When somebody writes down a binary number they usually specify whether it's signed or unsigned. If they don't specify anything you can assume that it's unsigned, i.e. 248 in this case.
the sign bit, far left bit, most significant bit, is 1, that means it's a negative number.
and if you have 8 bits, you can only get -128 to 127 (those 256 different values). So the highest positive number is 01111111 You can't get above 127. So that's how you know.
note- that far left bit is still called a sign bit even though it's not the sign bit of sign and magnitude representation. It holds value besides the sign, but it does show the sign.
wikipedia twos complement
"The most significant bit determines the sign of the number and is sometimes called the sign bit. Unlike in sign-and-magnitude representation, the sign bit also has the weight..".
On a slight tangent - I'd add the following, that as a shorthand to quickly do 2s complement, here's an example, if you have to put 0101 in 2s complement, go from the right hold the first 1. Then flick the rest. so hold the 1 on the far right and flick the rest. 0101 becomes 1011. Notice that is the same as the non-shortcut way of 0101 inverted to 1010 and adding 1 so 1011. And when you have 1011 while you can subtract one and invert and get 0101. And you can invert and add 1 and you get 0101. You can also use the same same technique of holding the first 1 on the far right and flicking the rest, and you get back to 0101. This works for any of them. 0110 in 2s complement, hold the 10 on the far right, flick those to the left of it, you get 1010.
You could ask, how do you know it's in 2s complement, in the sense of, how do you know what number format the number is stored in. Whether it's 2s complement or 1s complement. Or sign magnitude or floating point. Well, you have to know 'cos you stored it! You can't store data and not remember what the data means!

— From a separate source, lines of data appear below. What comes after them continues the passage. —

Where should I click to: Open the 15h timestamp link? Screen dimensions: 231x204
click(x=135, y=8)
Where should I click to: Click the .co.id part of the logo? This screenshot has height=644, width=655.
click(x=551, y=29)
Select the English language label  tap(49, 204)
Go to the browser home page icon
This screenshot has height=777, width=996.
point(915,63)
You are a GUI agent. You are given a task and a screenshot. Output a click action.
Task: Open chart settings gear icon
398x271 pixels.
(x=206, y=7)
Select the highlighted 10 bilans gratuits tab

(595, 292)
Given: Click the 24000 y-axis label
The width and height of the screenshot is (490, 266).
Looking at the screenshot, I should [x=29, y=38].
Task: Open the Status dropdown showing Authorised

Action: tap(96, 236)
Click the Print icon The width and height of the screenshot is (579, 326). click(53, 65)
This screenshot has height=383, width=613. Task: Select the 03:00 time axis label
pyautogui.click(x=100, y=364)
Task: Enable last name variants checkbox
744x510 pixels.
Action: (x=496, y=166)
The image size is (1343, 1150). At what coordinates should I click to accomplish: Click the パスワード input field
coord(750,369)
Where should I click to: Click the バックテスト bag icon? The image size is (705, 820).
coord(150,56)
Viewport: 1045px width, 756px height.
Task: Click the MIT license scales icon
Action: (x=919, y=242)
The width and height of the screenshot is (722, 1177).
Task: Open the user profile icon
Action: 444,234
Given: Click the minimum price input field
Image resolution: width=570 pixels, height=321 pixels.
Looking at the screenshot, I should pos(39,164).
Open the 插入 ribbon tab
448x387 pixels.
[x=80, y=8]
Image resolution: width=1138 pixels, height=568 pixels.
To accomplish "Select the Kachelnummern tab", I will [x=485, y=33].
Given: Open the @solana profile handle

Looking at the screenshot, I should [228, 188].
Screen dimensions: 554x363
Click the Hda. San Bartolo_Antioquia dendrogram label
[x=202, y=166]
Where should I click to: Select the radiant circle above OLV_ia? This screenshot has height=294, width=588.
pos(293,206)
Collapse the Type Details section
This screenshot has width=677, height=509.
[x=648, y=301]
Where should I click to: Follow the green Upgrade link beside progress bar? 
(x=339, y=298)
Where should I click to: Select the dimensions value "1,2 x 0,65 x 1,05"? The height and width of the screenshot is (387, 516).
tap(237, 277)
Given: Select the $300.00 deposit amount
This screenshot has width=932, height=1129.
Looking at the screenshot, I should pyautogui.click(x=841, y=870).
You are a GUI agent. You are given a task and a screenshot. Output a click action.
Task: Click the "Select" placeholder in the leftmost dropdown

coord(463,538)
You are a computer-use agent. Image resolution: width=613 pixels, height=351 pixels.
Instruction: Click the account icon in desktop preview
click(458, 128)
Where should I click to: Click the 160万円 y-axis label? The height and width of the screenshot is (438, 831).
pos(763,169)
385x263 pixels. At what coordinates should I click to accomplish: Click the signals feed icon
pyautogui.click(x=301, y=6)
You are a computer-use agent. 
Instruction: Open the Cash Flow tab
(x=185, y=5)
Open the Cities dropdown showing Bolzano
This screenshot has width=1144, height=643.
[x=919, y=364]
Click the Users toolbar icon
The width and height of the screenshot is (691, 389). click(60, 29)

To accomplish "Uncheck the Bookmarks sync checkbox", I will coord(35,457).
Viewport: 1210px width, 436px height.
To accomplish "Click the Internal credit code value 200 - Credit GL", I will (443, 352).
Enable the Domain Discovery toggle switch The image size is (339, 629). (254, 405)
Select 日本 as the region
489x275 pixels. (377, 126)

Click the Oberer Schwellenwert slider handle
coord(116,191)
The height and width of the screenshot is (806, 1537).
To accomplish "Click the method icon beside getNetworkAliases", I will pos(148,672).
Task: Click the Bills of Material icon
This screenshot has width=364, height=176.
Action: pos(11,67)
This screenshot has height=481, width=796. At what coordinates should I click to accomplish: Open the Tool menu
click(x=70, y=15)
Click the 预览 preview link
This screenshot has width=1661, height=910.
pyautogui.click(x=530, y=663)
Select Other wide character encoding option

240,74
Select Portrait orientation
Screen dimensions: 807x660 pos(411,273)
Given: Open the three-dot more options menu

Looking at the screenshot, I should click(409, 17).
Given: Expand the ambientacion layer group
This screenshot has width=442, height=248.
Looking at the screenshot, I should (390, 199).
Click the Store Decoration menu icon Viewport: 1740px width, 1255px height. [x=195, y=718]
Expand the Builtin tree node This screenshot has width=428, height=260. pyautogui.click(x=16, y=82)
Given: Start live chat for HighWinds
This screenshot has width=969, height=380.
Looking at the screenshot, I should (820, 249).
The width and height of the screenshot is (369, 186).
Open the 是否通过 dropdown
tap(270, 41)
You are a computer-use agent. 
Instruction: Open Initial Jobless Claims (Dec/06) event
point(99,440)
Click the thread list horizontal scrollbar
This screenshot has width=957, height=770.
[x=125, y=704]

how to represent floating points in binary?

I have been working on these three lab questions for about 5 hours. I'm stuck on the last question.
Consider the following floating point number representation which
stores a floating point number is 16 bits. You have a sign-bit, a six
bit (excess-32) exponent, and a nine bit mantissa.
Explain how the 9-bit mantissa might get you into trouble.
Here is the preceding question. Not sure if it will help in analysis.
What is the range of exponents it supports?
000000 to 111111 or 0 to 63 where exponent values less
than 32 are negative, and exponent values greater than 32 are
positive.
I have a pretty good foundation for floating points and converting between decimals and floating points. Any guidance would be greatly appreciated.
To me, the ratio mantissa to exponent is a bit off. Even if we assume there is a hidden bit, effectively making this into a 10 bit mantissa (with top bit always set), you can represent + or - 2^31, but in 2^31/2^10 = 2^21 steps (i.e. steps of 2097152).
I'd rather use 11 bits mantissa and 5 bit exponent, making this 2^15/2^11 = 2^4, i.e. steps of 16.
So for me the trouble would be that 9+1 bits is simply too imprecise, compared to the relatively large exponent.
My guess is that a nine-bit mantissa simply provides far too little precision, so that any operation apart from trivial ones, will make the calculation far too inexact to be useful.
I admit this answer is a little bit far-fetched, but apart from this, I can't see a problem with the representation.